If we can suppress the virus, and if we can avoid a crash-out Brexit, then there’s every chance that we could see a strong recovery in demand next year. But clearly, there is a lot of uncertainty – and some still worryingly large ‘ifs’ – in there” – Tony Wilson, IES
That’s according to Tony Wilson, director of the Institute for Employment Studies, in a blogpost examining what the chancellor could do to support economic recovery.
Wilson says the UK is in the middle of an unemployment crisis “greater than any that we have experienced” and it is going to get worse. “Unemployment,” he writes, “is almost certainly the highest that it has ever been – higher even than the Great Depression – and as the job retention scheme starts to unwind in August it may well reach levels that would have been unimaginable until a few months ago”.
He argues that as well as the direct impact of the coronavirus there are “real” economic changes too, with weak business and consumer confidence, and likely “lasting change” in demand for sectors including hospitality, retail, transport, the arts and higher education.
But Wilson also believes there are reasons for cautious optimism. Unlike the credit crunch in 2008-9, household incomes have held up, thanks mainly to the government furlough scheme. Indeed, people have been paying off debt and the government has been “at pains to rule out” a return to austerity.
“If we can suppress the virus, and if we can avoid a crash-out Brexit, then there’s every chance we could see a strong recovery in demand next year. But clearly, there is a lot of uncertainty – and some still worryingly large ‘ifs’ – in there,” writes Wilson.
Despite Sunak’s announcement last week that businesses would have to start to pay their share of national insurance contributions from August for people furloughed, Wilson argues that reducing non-wage labour costs for all could have a “short-term, if often modest, positive impact”. Employers’ NICs are the single largest non-wage labour cost that employers face – a tax of 13.8% on earnings above £8,788 a year, equivalent to about £2,400 to the cost of employing someone on an average wage.

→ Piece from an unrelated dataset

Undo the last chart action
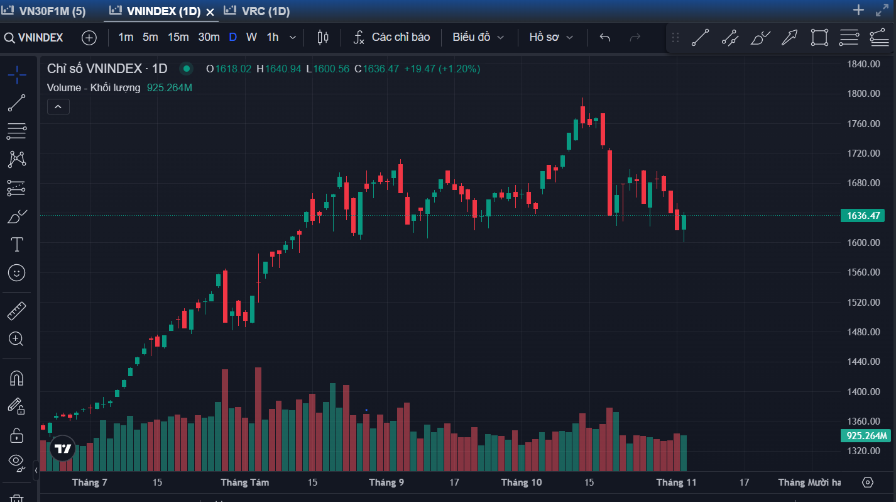 pyautogui.click(x=605, y=37)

In his post, Wilson examines the relative benefits of raising the employer NIC threshold either for all existing staff, or just for new hires. He suggests targeting NIC cuts for younger employees, as they’re more likely to be adversely affected by the crisis.

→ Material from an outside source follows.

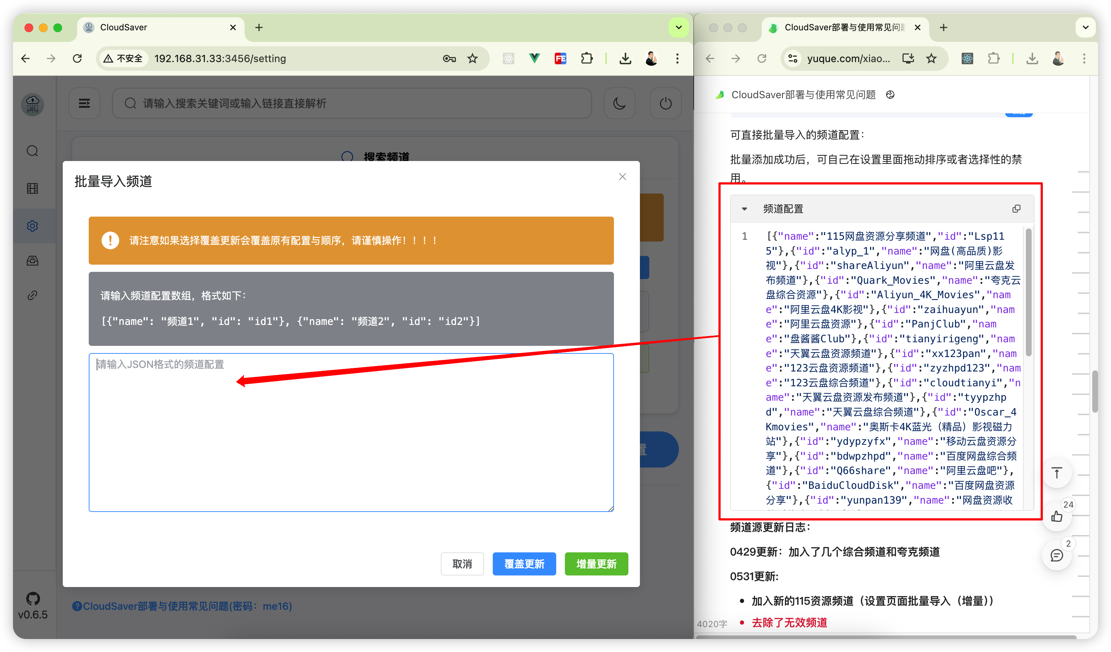Select the CloudSaver部署与使用常见问题 tab
1111x652 pixels.
(842, 27)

“I would argue that government should reduce NICs for existing staff and not just new hires, that we should do it by raising the threshold, and we should err on the size of big but short-term stimulus – for example, a six-month stimulus to raise the threshold to the level of the personal allowance [for income tax] for all (£12,500) and to waive NICs entirely for those aged under 30,” he says.

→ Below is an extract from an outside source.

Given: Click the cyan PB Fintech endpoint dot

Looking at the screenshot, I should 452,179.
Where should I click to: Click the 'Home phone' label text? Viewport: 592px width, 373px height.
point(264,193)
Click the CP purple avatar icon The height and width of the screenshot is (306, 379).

He concludes: “Short run demand stimulus can make an important contribution to addressing this crisis, but it cannot be all of the response. Even more important is what we do on supply – to ensure that unemployed people are getting the help that they need to fill the hundreds of thousands of new jobs being created every month even now, and what will be over a million new jobs each month during the recovery.”